Graham stated: “SP Group has suffered from a significant decline in turnover following the loss of key customer contracts last autumn and a further decline in customer support since the business was acquired this spring.
“This has created a challenging financial situation for SP Group and has adversely impacted the cashflow and performance of the business in what is already a highly competitive market. This, combined with the increasing uncertainty impacting both the retail and hospitality sectors, is a contributing factor in why SP Group has gone into administration.”
Landry Kouakou, the French investor behind SelmerBridge, appointed former Watmoughs and Jarvis Porter executive Declan Salter to oversee the businesses, with SelmerBridge pledging to revitalise the operations under its ownership.
However, SP Group had lost a major contract with Sainsbury’s and a large amount of its work for Marks & Spencer under St Ives prior to the change of ownership.
In the year to the end of July 2017 SP Group had sales of £66.3m and posted an operating loss of £5.2m, which included £3.9m of write-down, restructuring and redundancy charges.
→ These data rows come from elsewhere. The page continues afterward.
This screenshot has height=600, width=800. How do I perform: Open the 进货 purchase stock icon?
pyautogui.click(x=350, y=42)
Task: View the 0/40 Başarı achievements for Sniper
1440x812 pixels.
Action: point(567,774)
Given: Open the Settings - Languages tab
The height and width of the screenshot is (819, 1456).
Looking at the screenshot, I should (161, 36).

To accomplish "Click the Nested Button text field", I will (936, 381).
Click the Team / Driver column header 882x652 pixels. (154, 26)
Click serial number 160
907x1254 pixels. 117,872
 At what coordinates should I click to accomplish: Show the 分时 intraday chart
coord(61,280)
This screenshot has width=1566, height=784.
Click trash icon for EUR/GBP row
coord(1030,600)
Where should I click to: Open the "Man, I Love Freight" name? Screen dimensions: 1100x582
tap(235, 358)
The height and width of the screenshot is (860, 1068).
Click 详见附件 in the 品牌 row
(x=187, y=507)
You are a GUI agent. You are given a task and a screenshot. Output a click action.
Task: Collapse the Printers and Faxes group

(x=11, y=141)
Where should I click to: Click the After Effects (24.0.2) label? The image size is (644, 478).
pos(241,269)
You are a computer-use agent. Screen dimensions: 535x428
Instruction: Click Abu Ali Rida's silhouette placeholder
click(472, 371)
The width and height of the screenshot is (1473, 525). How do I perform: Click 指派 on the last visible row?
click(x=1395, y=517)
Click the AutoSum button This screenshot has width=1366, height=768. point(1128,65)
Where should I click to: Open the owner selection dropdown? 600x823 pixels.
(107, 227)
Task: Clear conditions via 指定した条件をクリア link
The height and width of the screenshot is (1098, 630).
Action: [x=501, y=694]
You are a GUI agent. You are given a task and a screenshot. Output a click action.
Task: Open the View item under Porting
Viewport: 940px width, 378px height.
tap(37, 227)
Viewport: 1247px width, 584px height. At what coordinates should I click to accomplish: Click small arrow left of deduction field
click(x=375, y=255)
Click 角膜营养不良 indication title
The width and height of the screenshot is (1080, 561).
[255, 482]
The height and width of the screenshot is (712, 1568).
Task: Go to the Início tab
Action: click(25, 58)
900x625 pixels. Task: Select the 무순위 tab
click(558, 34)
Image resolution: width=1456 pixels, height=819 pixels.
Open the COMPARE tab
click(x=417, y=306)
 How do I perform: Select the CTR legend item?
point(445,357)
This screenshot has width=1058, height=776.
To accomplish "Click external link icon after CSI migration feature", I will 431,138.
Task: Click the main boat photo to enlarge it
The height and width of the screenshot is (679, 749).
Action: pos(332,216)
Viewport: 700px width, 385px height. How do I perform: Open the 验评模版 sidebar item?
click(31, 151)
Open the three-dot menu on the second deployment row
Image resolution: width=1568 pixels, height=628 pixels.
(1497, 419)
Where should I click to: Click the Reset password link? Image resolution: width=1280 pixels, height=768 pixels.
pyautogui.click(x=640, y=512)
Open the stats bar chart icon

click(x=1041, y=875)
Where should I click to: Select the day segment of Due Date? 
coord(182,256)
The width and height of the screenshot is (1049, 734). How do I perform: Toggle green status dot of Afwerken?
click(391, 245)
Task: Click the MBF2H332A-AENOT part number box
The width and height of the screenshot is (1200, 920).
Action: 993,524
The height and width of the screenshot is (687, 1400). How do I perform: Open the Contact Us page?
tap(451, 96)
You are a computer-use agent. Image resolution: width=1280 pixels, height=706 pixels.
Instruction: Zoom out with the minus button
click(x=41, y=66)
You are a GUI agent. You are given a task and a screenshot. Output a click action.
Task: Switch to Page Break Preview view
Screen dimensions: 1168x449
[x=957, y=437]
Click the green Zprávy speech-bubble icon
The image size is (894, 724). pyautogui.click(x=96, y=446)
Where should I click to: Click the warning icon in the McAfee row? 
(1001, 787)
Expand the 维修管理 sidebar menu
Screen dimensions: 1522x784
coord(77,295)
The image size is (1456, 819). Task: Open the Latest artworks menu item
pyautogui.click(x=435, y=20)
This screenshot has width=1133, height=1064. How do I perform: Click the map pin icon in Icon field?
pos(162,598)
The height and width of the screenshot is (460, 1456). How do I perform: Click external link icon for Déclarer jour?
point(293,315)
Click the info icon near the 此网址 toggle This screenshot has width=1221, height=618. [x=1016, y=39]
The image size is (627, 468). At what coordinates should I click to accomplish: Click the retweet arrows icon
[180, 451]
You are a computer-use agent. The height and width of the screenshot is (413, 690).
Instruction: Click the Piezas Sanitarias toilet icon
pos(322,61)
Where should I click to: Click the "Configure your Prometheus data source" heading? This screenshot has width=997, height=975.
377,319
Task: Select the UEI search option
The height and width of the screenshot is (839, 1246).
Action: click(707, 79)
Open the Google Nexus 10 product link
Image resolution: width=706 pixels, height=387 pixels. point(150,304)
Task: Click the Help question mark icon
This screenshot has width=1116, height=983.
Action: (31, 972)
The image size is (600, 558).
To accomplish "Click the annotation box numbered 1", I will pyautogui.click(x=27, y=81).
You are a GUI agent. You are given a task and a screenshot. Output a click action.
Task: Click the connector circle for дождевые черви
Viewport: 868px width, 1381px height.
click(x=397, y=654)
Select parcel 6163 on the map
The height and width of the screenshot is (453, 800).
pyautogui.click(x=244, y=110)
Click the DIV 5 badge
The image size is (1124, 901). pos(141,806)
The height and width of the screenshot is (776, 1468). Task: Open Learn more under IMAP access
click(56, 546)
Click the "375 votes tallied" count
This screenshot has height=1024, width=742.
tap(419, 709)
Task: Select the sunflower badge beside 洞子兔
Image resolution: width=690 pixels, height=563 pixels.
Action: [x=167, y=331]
SelmerBridge announced at the end of March that it planned to cut the night shift and circa 100 jobs out of around 450 at the site, although it also pledged fresh investment in HP Indigo digital printing equipment for the business.
At the time the firm said the restructuring had been accounted for as part of its scenario planning prior to the acquisition.
The site also runs a range of other large-format litho and digital printing kit.
One industry source commented: “They’ve lost a great big chunk of turnover and the overhead in Redditch is just too big. How it got to this point is the sad bit, this business has effectively failed 18 months ago, not now.”
PrintWeek understands that the company had also been given notice by Whitbread, another major customer, while a source close to the situation said that other clients have also moved their work, with JD Sports switching to HH Global and Spar to Inspired Thinking Group.
Kouakou pledged that despite the events in Redditch the future of both Service Graphics and Tactical Solutions was “secure”.
In a statement, he said: “Since the acquisition from St Ives in March this year SelmerBridge has been reviewing the day-to-day operations of the three companies within the group as well as making a £2m investment in new digital printing and finishing machinery. SP Group itself has faced a number of on-going challenges not least a dramatic decline in sales in what is a highly competitive market with the loss of a number of key accounts both before and after the acquisition from St Ives.”
“This is not the picture at Service Graphics and Tactical Solutions where current sales are strong and the order book is robust.”
He said neither business would be impacted by the administration of SP Group, “so the message for customers, suppliers and employees is one of business as usual”.
“It is our belief that through this restructuring process SelmerBridge and the remaining companies within the Group will be able to offer the right people, in the right numbers offering the best in terms of product and service for our customers moving forward,” the statement concluded.
St Ives bought SP Group in a deal worth up to £36.9m in 2004, when the company made a pre-exceptionals profit of £4.3m on sales of £35.4m. The business was formed in 1999 from the merger of a group of family-owned print-related businesses in Birmingham.
Kouakou’s previous industry involvement was at Aylesford Newsprint, which was acquired by his Martland Holdings investment company in October 2012. Aylesford went into administration in February 2015.